4. Provide reasons for direction other than “It’s what the boss wants, so just do it”.

Our test subject manager here had become famous for using this line or a derivative of it. It creates nothing more than an office of automatons going through their day as zombies. It stifles creativity and camaraderie. And it often leaves employees wondering what they’re not being told about their job status, company status, and what their future might hold. They have no leadership, allowing panic and despondency to set in. Let’s set the obvious bar here that employees at every level do not need to know every facet of company business. That would only create chaos and sow more discord. But the reason you hire good talented people is for their creativity, their ideas, their imagination that will make them better at their craft and in turn make your company more profitable. Shutting down that creative flow is ego maniacal and detrimental to the growth of the workers and the company. The varying derivatives of this, including one I heard in conversation from the manager telling an employee, “Well, if you want to know how to help this company grow, just go read our website and what we’re posting there because that will tell you everything you need to know”, are just as insulting and detrimental. People then are left to understand their ideas have no value, their skills are not appreciated, and they have no future for themselves and their families working in such an atmosphere. Get to that point and you may as well close the doors and sell the land for a cemetery.
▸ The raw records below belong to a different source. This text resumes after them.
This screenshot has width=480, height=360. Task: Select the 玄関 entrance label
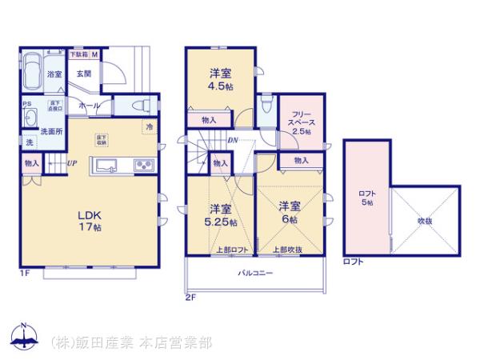click(83, 74)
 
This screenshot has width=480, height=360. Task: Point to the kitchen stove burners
click(142, 166)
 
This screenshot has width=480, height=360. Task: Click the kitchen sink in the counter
click(107, 166)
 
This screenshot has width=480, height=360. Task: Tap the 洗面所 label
click(54, 129)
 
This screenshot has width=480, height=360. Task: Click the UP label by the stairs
click(72, 165)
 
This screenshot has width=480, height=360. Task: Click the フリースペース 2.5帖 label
click(302, 122)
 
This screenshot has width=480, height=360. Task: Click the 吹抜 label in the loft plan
click(423, 220)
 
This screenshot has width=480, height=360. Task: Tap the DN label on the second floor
click(232, 142)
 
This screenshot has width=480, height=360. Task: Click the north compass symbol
click(23, 339)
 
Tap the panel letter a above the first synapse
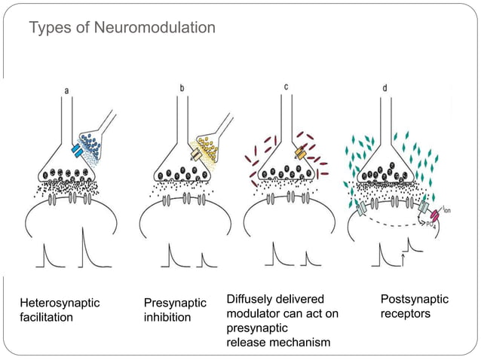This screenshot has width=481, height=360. click(66, 90)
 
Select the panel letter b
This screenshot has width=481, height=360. click(182, 89)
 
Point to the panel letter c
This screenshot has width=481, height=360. click(286, 87)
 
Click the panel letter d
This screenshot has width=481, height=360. click(385, 88)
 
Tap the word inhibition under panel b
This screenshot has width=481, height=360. click(167, 317)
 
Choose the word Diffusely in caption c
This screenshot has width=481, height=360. click(251, 300)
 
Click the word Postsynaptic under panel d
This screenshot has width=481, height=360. click(415, 299)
  • Constantly foster ideas from every worker at every level, encouraging them to utilize their skills at making themselves better first, and the company second. Lead, and teach them to lead.
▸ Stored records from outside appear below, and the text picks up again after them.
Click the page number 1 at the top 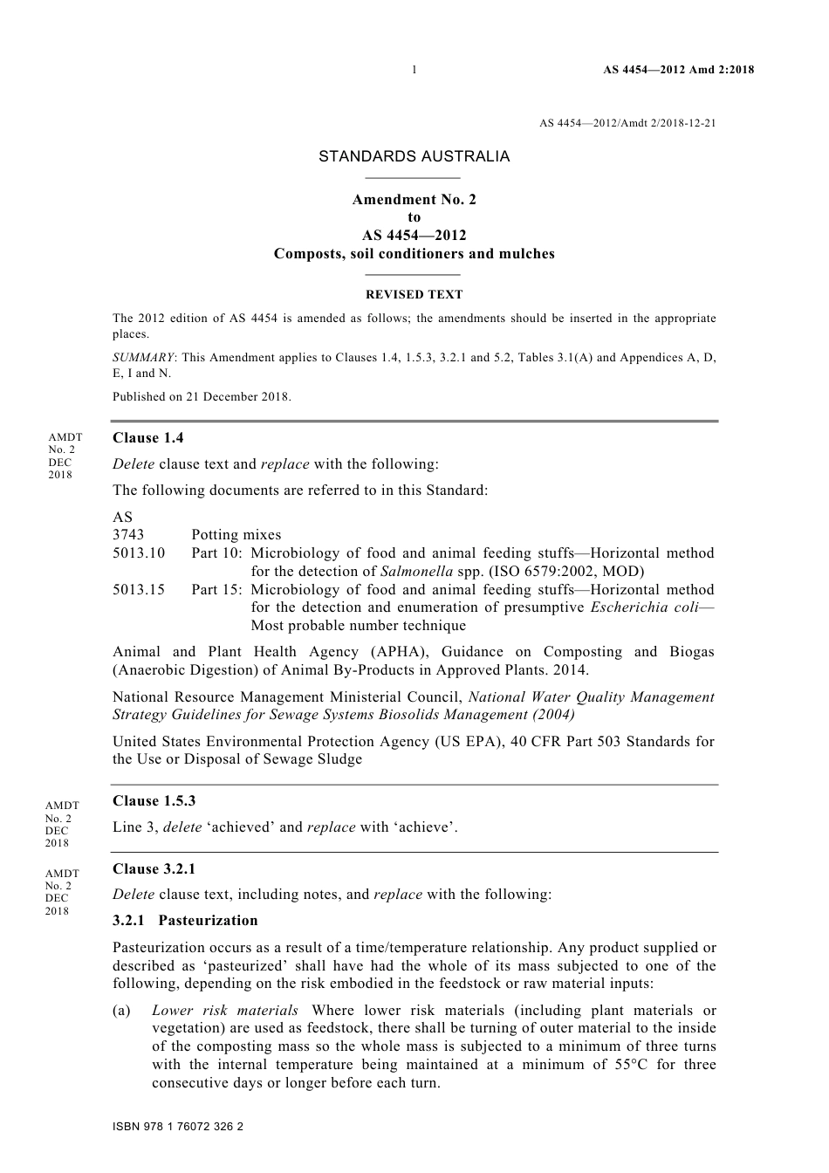tap(414, 70)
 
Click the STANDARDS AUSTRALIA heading tap(414, 157)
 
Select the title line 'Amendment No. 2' tap(414, 200)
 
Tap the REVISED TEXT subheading tap(414, 295)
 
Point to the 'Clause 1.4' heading tap(148, 438)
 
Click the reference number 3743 tap(128, 535)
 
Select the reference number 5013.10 tap(139, 553)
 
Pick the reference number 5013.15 tap(139, 590)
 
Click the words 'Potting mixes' tap(236, 535)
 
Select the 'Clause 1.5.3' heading tap(154, 801)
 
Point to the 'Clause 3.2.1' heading tap(154, 869)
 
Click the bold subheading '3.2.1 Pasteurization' tap(185, 921)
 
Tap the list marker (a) tap(122, 1011)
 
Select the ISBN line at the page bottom tap(178, 1127)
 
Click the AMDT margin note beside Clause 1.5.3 tap(62, 824)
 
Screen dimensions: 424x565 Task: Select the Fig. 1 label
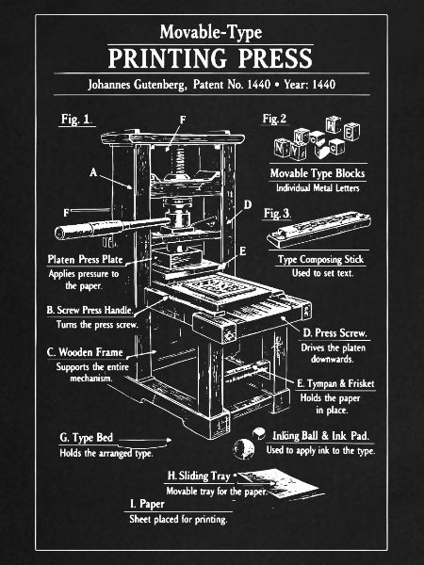point(75,120)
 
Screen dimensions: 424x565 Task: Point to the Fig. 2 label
point(274,119)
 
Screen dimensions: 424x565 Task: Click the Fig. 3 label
point(276,214)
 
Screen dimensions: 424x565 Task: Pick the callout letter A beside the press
point(93,172)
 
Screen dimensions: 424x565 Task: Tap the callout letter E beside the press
point(243,251)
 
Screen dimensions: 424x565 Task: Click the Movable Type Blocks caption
point(318,173)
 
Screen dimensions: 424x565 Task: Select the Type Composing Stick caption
point(320,260)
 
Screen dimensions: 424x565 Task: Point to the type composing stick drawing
point(318,229)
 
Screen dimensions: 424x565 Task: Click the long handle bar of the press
point(112,227)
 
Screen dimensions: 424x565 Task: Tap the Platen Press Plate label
point(85,260)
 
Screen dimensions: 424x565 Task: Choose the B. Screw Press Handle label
point(90,310)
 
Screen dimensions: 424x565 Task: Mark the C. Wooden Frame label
point(85,352)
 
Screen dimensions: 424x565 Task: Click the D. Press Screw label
point(334,333)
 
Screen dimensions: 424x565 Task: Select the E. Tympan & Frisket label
point(335,384)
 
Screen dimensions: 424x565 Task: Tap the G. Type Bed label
point(86,438)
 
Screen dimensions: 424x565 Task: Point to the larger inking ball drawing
point(244,449)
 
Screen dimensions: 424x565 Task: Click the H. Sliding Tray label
point(199,476)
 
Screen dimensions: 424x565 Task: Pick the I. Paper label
point(147,504)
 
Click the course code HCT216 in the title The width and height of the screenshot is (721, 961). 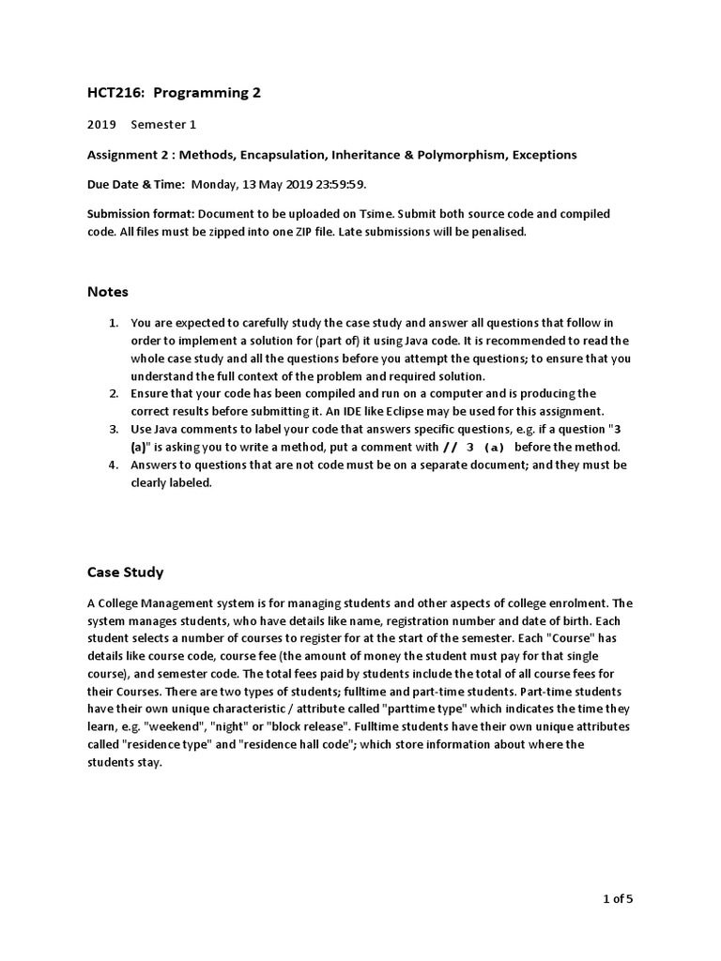(x=112, y=92)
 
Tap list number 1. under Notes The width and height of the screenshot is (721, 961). (x=114, y=323)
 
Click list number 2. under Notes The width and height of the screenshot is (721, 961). (x=114, y=393)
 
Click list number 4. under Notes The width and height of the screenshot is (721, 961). (x=114, y=465)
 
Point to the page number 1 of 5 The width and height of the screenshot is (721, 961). (x=618, y=900)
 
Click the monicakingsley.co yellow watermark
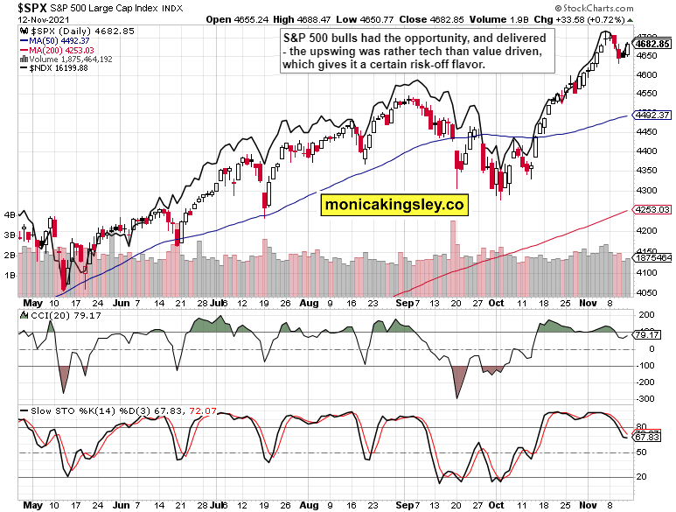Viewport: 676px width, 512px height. [394, 205]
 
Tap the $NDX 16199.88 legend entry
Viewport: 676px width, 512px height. [53, 68]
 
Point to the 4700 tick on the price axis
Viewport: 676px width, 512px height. [648, 37]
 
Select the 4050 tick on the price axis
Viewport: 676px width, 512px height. [648, 292]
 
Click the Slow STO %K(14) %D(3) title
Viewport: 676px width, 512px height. [96, 411]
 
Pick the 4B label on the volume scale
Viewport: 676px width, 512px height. [10, 214]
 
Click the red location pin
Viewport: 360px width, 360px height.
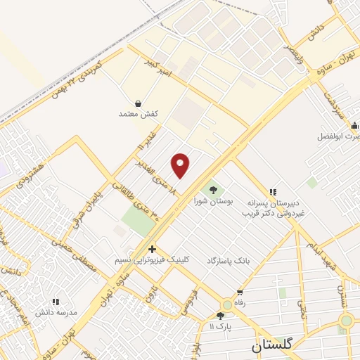(x=181, y=165)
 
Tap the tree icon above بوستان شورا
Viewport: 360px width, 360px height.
(x=211, y=189)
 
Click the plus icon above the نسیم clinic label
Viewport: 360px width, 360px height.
(x=152, y=249)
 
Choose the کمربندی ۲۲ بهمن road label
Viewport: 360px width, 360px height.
(x=78, y=86)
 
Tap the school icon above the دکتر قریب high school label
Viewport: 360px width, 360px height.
(x=272, y=191)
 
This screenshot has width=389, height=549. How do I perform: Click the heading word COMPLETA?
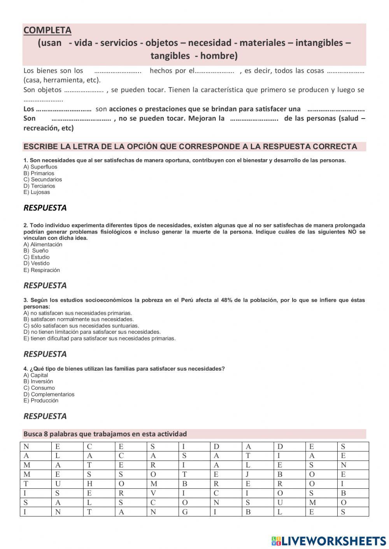click(x=47, y=30)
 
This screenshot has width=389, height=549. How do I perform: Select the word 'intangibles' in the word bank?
click(x=319, y=43)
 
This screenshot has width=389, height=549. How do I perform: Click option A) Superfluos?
click(x=40, y=167)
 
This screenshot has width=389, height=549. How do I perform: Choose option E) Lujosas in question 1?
click(x=37, y=192)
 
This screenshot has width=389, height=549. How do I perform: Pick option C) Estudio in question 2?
click(x=37, y=257)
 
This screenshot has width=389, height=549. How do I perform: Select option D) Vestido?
click(x=37, y=263)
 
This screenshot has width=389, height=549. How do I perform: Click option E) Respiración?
click(x=42, y=270)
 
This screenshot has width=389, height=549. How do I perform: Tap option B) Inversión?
click(x=38, y=382)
5. Don’t keep the door closed.

Once more with feeling for our over-matched individual so poorly prepared for leadership and not desiring to change. During my time at the firm and in subsequent interview, I watched and was told how this individual always went into his office and shut the door. Granted, we all need alone time and when you are in charge, there are phone calls, conference calls and meetings that need to be held in private. But when the door is always closed, it sends a message to the workers. It shuts off communication, creating a barrier wall between manager and employee, and it in effect is telling everyone “LEAVE ME ALONE”. Managers, more than anyone, need to have interaction with employees. They need to be out there constantly overseeing, teaching, and learning themselves about the people and what they bring to the effort. We’re not talking about inviting everyone out for dinner and a movie, rather sending a subtle message about being approachable and professional. People can and will learn to knock on the window or the door frame before entering. People can understand not to interrupt when there’s a phone or personal conversation. And they don’t need to be treated like minor parts in the machine that are being sent subtle messages about the possibility of being replaced in a moments notice. Perception is a powerful thing, and when people seeking to be part of something perceive they are being told they are just bodies on the other side of the door, there is no reason to think they will want to keep their bodies in a place that would prefer to ignore them than lead them.

  • Leadership means being out in front at all times, being accessible when the call comes for assistance, and being there to assist and teach before being asked.

It’s not that hard. All it takes is the desire to lead by example. Management ensures the right person is leading and has all the tools necessary to do the job. And that person understands they are more than anointed. They are there for very important reasons.

Reasons that reverberate into both professional and personal lives.